Karl Landsteiner was a physician, biologist, and immunologist. He is credited with distinguishing the main blood groups as well as identifying the Rhesus factor. He is also credited with discovering the polio virus along with Erwin Popper and Constantin Levaditi. He won the Aronson Prize in 1926. In 1930, Landsteiner was honored with the Nobel Prize in Physiology or Medicine.
British surgeon Joseph Lister was a pioneer of antiseptic medicine usage and made a huge contribution to the development of preventive medicine for bacterial infection. His achievements have been honored by many, such as the makers of Listerine antiseptic and mouthwash, who named their product after him.

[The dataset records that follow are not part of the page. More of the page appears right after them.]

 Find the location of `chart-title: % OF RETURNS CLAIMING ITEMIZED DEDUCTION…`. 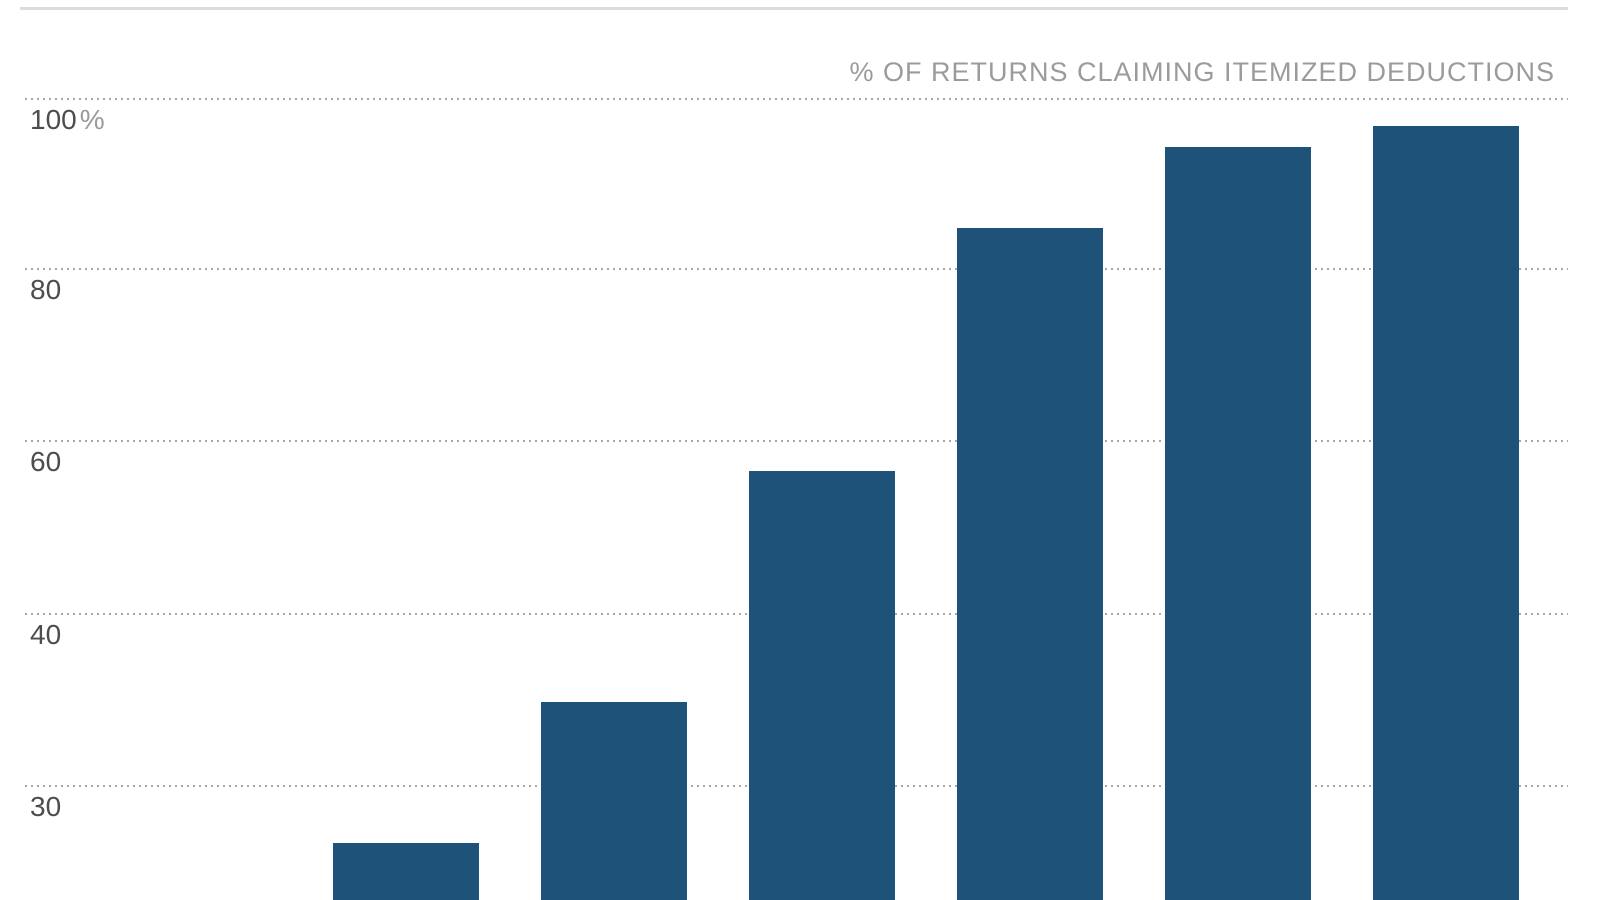

chart-title: % OF RETURNS CLAIMING ITEMIZED DEDUCTION… is located at coordinates (1202, 72).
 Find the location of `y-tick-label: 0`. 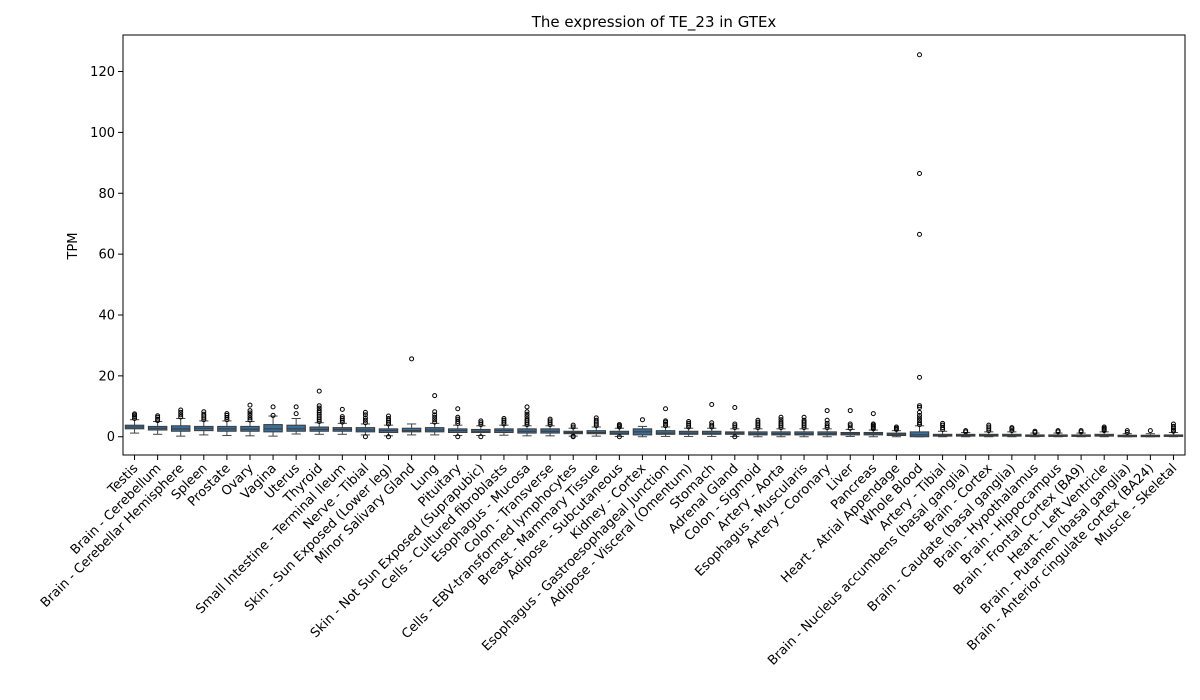

y-tick-label: 0 is located at coordinates (111, 438).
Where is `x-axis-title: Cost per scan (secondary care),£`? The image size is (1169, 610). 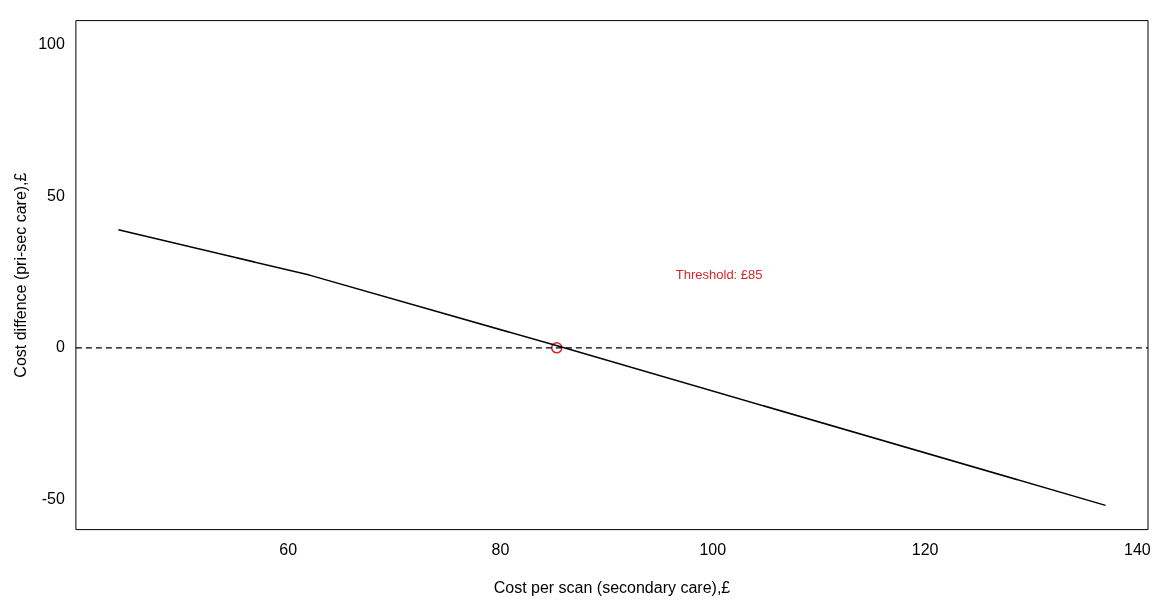 x-axis-title: Cost per scan (secondary care),£ is located at coordinates (612, 587).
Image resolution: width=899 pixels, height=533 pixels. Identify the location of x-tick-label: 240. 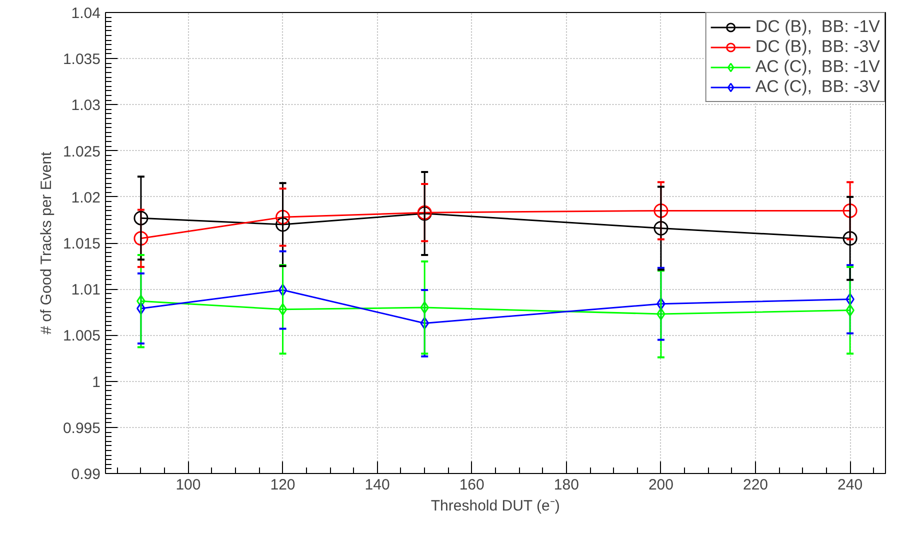
(850, 485).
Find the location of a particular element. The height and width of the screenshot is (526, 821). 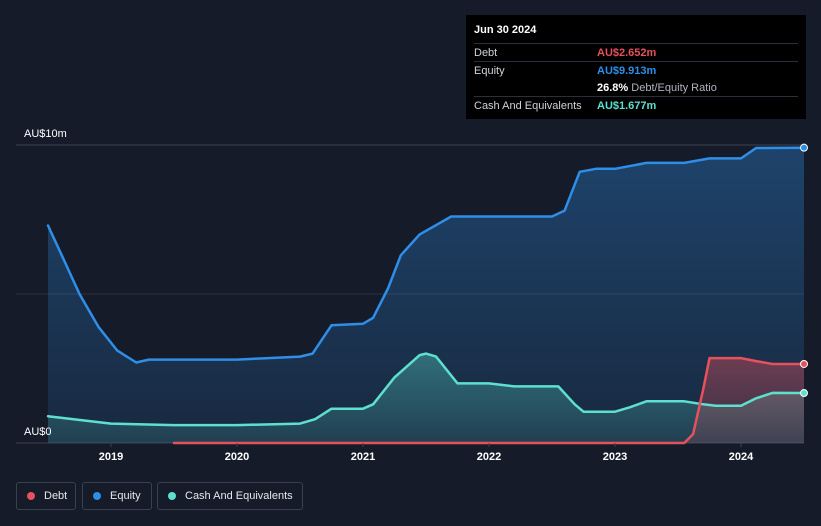

y-tick-label: AU$10m is located at coordinates (46, 134).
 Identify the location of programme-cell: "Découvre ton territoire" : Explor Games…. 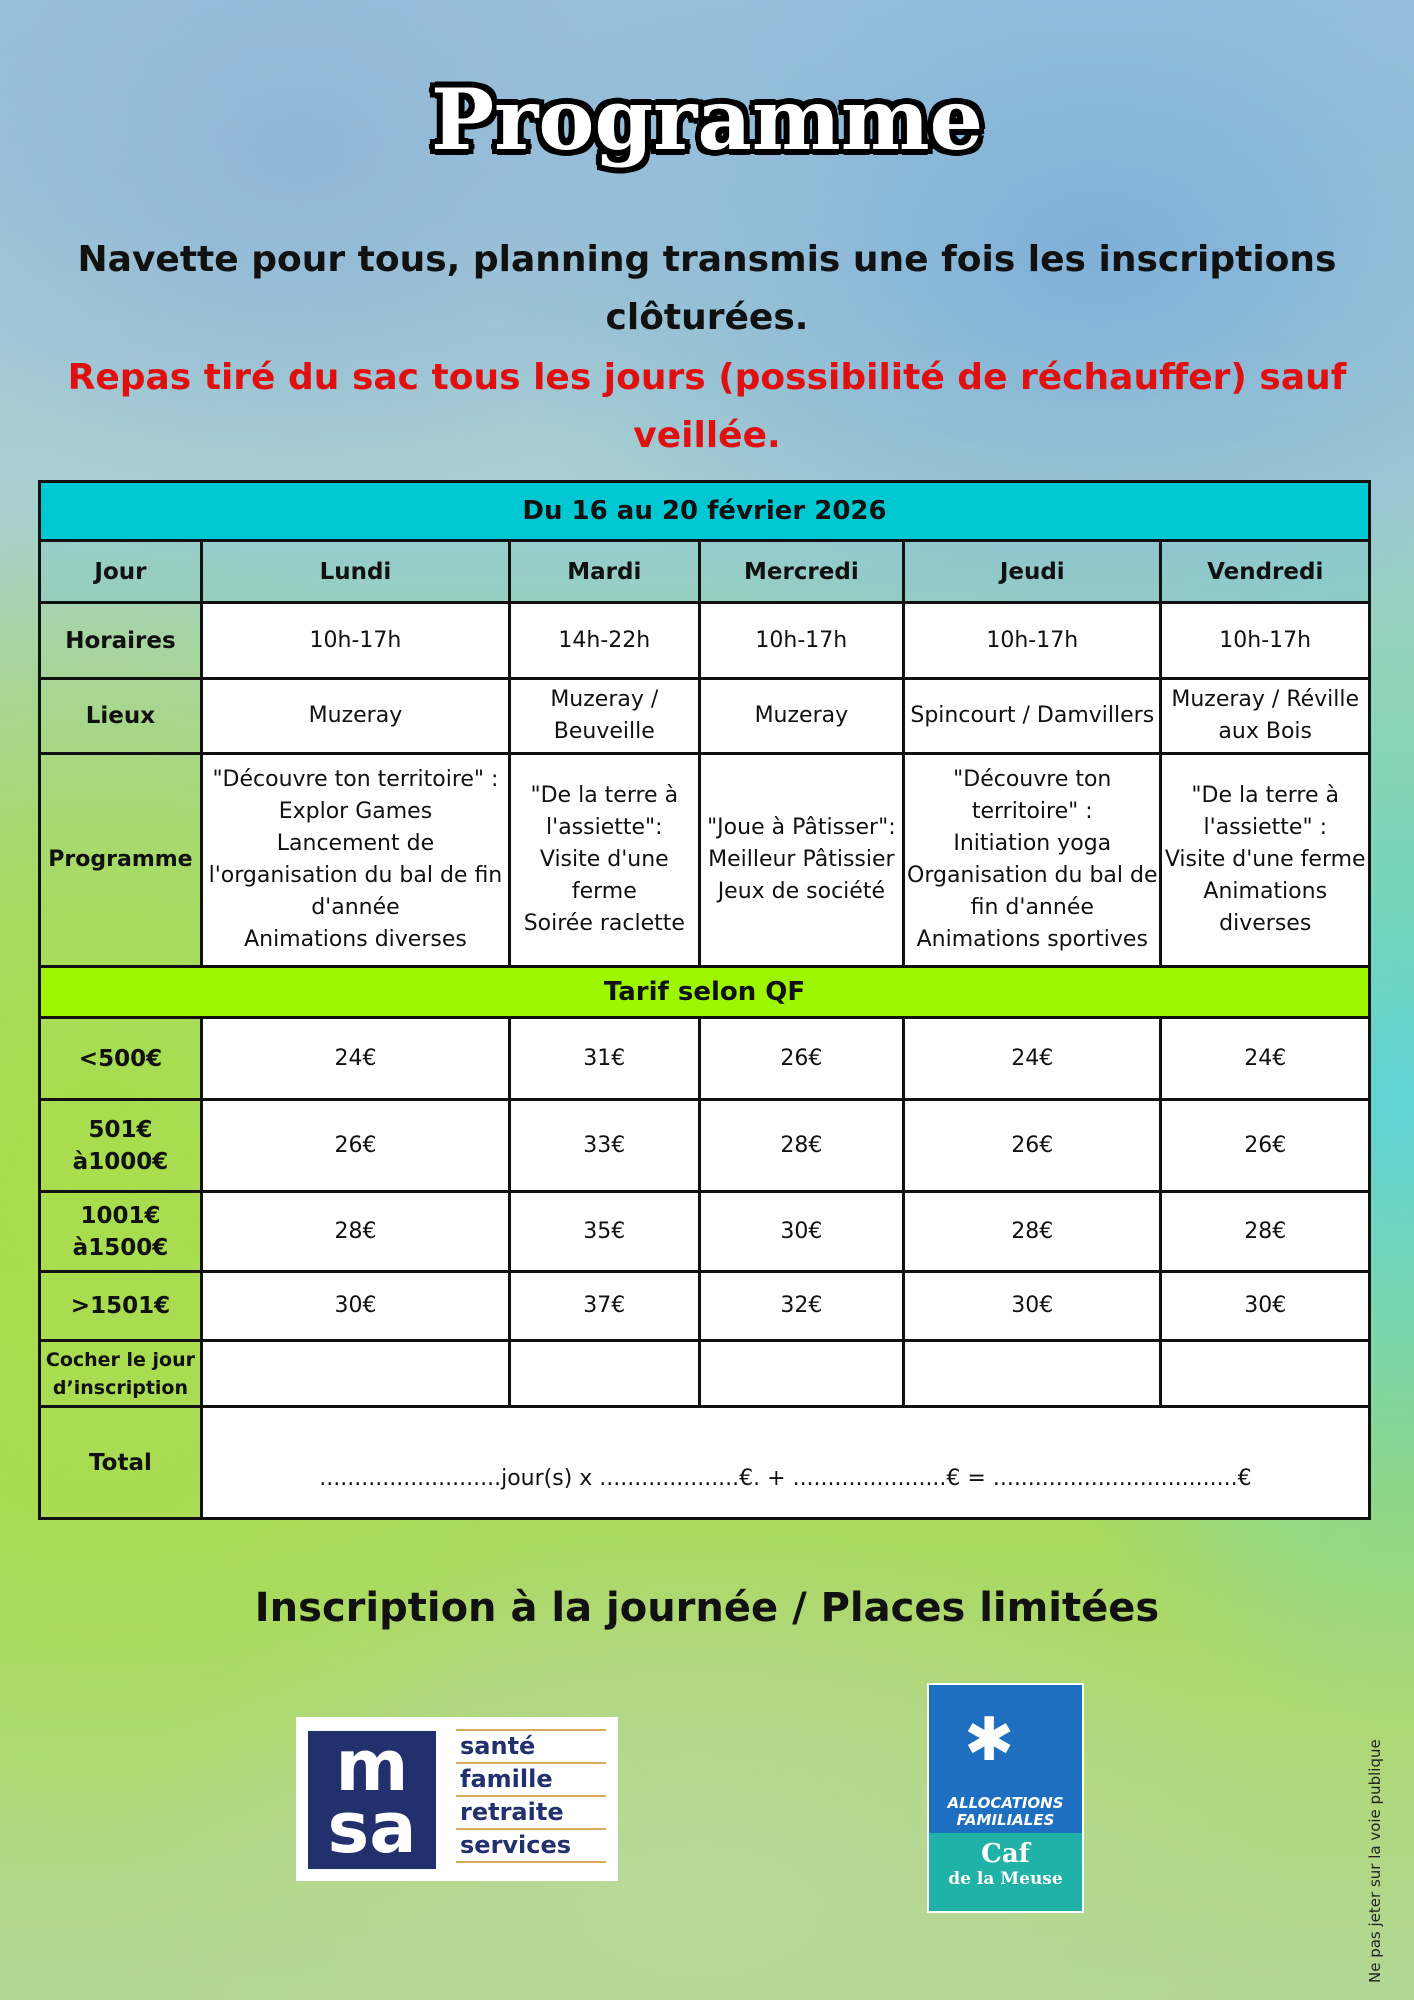
(356, 860).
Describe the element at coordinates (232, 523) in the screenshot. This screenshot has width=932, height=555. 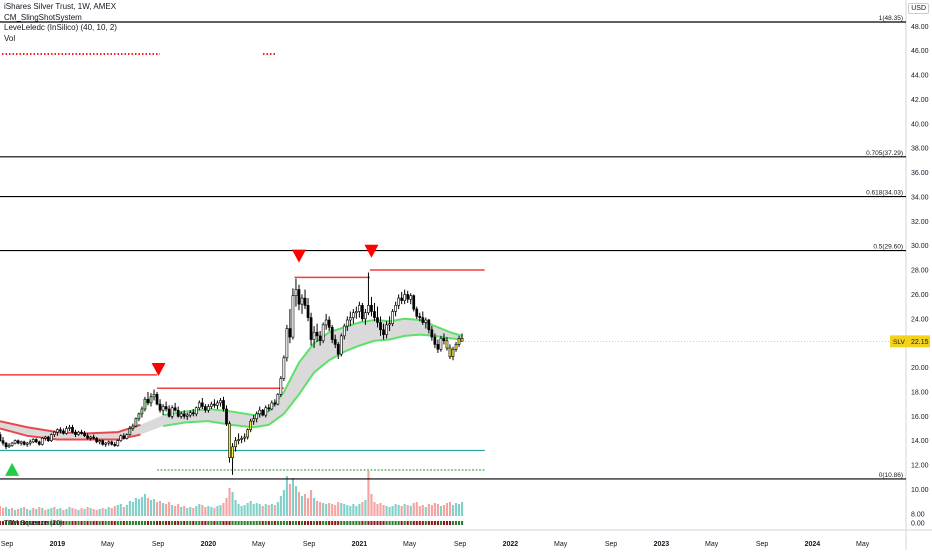
I see `osc-series` at that location.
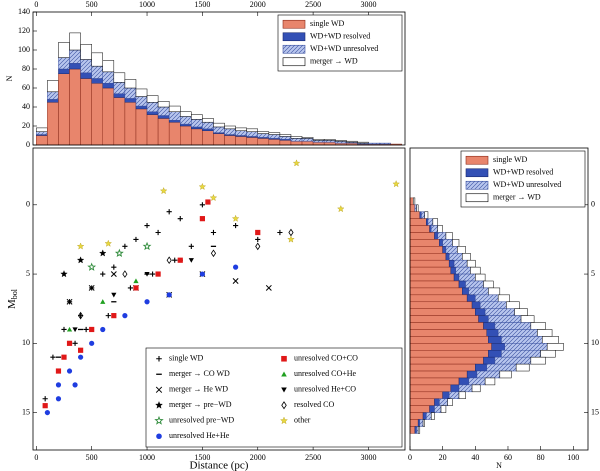 Image resolution: width=600 pixels, height=471 pixels. Describe the element at coordinates (26, 106) in the screenshot. I see `y-tick-label: 40` at that location.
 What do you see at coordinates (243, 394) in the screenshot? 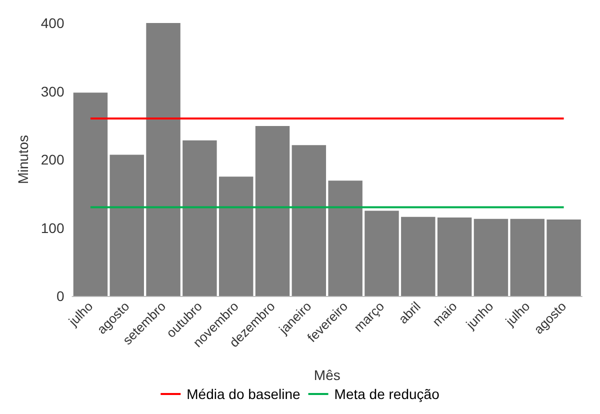
I see `legend-label: Média do baseline` at bounding box center [243, 394].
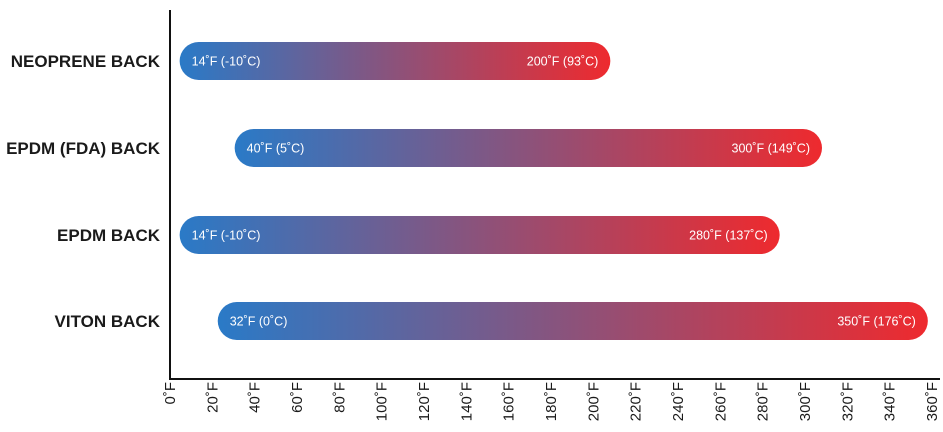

German scientist Paul Ehrlich is remembered for his contribution to immunology, which also won him a Nobel Prize. Known as the pioneer of chemotherapy, he also discovered the first-known treatment of syphilis. Born into a business family, he was introduced to the method of studying cells by his pathologist uncle.
August Krogh was a Danish professor who taught at the University of Copenhagen between 1916 and 1945. He is best remembered for receiving the prestigious Nobel Prize in Physiology or Medicine in 1920. Apart from his contributions to medicine, August Krogh is also remembered for co-founding the popular multinational pharmaceutical company, Novo Nordisk.
Florence R. Sabin was an American medical scientist best remembered as a pioneer for women in science. Sabin was the first woman to hold a membership at the National Academy of Sciences and a full professorship at the prestigious Johns Hopkins School of Medicine. Florence R. Sabin was made an inductee of the National Women's Hall of Fame in 1973.
Nobel Prize-winning Belgian immunologist and microbiologist Jules Bordet is remembered for his discovery of blood serum components that are capable of destroying bacteria. He later established the Pasteur Institute of Brussels and taught at the Free University of Brussels. He also discovered the Bordetella pertussis bacteria that causes whooping cough.
The son of an East Indian Railways physician, leading Indian scientist and doctor Upendranath Brahmachari was the first to use Urea-Stibamine as a treatment for Kala-azar. Apart from winning honors such as the knighthood and the title of Rai Bahadur, he was also nominated for the Nobel Prize twice.
Ludvig Puusepp was an Estonian researcher and surgeon. He was the first professor of neurosurgery in the world. Consequently, Puusepp traveled all over the world as he was often invited as a visiting professor from universities worldwide. Ludvig Puusepp also contributed as an author, publishing books on the surgery of the nervous system and brain tumors.